We investigated the usefulness of a liposome composed of lipid components of stratum corneum as a system to evaluate the enhancing ability of various penetration enhancers. Changes in the lipid fluidity of the model lipid liposome membrane, consisting of ceramide (40%), cholesterol (25%), palmitic acid (25%) and cholesterol 3-sulfate (10%), by the addition of 1-dodecylazacycloheptan-2-one (Azone), oleic acid (OA) or dimethyl sulfoxide (DMSO) were measured by a fluorescence polarization method using 1,6-diphenyl-1,3,5-hexatriene, dansylhexadecylamine and cholesteryl anthracene-9-carboxylate as probes for the hydrophobic lipid, the polar head and cholesterol regions of the lipid bilayer, respectively.

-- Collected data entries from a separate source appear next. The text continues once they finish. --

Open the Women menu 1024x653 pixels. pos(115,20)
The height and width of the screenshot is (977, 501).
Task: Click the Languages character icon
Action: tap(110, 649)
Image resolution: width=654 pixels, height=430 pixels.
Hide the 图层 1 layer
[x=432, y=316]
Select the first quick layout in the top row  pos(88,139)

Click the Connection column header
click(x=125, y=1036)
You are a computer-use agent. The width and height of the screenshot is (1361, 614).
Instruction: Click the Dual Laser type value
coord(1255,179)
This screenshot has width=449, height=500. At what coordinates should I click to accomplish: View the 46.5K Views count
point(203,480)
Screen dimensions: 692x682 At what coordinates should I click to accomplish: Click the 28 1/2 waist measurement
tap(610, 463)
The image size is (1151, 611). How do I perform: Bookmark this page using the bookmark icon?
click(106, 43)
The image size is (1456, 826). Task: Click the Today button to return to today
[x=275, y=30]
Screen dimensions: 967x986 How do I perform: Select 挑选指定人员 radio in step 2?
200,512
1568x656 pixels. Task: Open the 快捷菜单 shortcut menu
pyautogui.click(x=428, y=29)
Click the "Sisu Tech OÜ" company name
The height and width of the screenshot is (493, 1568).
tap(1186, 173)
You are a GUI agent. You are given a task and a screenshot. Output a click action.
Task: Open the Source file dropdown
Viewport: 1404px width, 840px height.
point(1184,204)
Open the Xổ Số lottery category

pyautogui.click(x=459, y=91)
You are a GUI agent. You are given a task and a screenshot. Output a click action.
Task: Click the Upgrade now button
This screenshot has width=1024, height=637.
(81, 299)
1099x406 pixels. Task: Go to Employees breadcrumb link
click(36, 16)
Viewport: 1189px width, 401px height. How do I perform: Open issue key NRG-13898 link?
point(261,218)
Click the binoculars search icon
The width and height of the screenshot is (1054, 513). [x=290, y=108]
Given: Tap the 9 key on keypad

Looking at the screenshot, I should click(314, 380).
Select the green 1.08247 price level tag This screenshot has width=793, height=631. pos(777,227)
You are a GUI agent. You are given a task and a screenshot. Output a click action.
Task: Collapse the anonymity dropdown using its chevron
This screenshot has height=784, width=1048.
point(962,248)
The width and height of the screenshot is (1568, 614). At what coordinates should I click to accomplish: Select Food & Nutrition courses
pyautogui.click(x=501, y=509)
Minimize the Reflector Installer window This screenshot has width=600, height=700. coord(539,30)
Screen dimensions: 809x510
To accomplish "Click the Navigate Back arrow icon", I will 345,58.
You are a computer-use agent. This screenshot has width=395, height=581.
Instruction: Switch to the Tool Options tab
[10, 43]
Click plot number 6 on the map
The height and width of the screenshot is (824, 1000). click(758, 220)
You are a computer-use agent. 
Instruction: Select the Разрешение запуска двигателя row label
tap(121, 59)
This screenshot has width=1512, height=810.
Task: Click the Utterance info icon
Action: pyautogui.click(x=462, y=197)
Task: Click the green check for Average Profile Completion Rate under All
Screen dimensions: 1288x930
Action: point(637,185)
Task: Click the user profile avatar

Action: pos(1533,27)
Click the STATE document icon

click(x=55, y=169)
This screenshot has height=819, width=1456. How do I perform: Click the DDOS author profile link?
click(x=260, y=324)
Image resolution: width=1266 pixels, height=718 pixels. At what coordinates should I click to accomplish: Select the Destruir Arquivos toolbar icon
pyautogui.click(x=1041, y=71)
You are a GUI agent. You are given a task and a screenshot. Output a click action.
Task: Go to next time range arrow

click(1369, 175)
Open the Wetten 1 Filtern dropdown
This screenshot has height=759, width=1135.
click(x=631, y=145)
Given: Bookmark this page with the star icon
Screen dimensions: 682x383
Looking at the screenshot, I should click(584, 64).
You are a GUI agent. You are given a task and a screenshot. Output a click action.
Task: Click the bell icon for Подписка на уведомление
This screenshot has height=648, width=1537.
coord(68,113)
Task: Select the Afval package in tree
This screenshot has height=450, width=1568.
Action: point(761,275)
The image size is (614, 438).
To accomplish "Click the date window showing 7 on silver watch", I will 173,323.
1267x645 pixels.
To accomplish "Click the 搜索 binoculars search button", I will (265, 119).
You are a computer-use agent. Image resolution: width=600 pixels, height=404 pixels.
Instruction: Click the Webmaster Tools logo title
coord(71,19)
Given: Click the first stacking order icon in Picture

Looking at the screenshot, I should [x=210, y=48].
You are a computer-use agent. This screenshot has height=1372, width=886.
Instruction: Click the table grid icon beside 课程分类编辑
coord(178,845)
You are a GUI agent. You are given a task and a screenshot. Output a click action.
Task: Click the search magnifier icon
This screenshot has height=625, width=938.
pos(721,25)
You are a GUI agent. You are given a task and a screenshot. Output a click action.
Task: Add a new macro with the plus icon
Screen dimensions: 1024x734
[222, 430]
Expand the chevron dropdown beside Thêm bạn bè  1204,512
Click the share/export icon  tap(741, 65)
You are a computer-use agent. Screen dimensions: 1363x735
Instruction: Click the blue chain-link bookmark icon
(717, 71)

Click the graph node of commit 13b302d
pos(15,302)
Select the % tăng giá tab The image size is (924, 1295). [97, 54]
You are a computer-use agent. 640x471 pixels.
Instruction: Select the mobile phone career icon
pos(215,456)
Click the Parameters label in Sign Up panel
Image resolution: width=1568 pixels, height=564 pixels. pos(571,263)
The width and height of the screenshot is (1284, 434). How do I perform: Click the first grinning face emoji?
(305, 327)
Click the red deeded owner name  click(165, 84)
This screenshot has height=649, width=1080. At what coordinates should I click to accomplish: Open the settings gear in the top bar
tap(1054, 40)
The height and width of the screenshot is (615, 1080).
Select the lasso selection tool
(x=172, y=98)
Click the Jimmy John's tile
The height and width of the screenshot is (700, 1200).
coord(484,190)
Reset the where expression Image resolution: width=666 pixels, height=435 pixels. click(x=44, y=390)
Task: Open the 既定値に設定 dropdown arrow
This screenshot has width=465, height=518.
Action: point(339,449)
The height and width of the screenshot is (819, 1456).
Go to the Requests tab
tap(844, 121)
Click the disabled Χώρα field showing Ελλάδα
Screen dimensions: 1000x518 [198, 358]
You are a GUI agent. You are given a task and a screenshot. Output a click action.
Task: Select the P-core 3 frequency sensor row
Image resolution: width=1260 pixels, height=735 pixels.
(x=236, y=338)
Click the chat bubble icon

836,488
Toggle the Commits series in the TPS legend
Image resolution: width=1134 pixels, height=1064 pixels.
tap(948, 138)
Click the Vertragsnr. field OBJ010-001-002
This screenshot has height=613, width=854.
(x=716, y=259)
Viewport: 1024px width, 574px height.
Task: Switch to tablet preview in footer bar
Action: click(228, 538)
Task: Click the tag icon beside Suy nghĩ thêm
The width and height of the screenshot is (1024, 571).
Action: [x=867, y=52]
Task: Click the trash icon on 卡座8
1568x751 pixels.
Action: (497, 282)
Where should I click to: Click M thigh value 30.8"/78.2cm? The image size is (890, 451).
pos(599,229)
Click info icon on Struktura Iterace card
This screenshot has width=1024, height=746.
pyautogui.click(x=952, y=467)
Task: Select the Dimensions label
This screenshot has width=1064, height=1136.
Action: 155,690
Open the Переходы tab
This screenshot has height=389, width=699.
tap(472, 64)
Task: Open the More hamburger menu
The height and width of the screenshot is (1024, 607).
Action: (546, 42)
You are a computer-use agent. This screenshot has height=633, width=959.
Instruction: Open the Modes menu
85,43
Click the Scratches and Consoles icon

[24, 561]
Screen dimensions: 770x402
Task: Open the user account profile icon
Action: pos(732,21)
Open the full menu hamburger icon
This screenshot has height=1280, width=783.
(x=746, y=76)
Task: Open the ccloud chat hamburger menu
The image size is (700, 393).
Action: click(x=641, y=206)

The order of lipid fluidizing ability was suggested to be Azone > OA > DMSO. An in vitro permeation study of six beta-blocking agents, propranolol, metoprolol, timolol, pindolol, nadolol and atenolol, was carried out to estimate the enhancing effect of the enhancers using rat abdominal skin. Azone showed a strong facilitating effect on the drug permeation and the effect of OA was weaker than that of Azone. DMSO showed little effect unless a high concentration of over 60% (w/v) was employed. The basis for these enhancing mechanisms is the change in diffusion constant of a drug in the rat skin. These results were consistent with those obtained from the lipid fluidity measurement, that is to say, the stronger the increment effect of the enhancer on the fluidity of the model lipid liposome is, the larger is the D value for the drug in the skin. Applicability of the model lipid liposome in evaluating the penetration enhancer was thus demonstrated.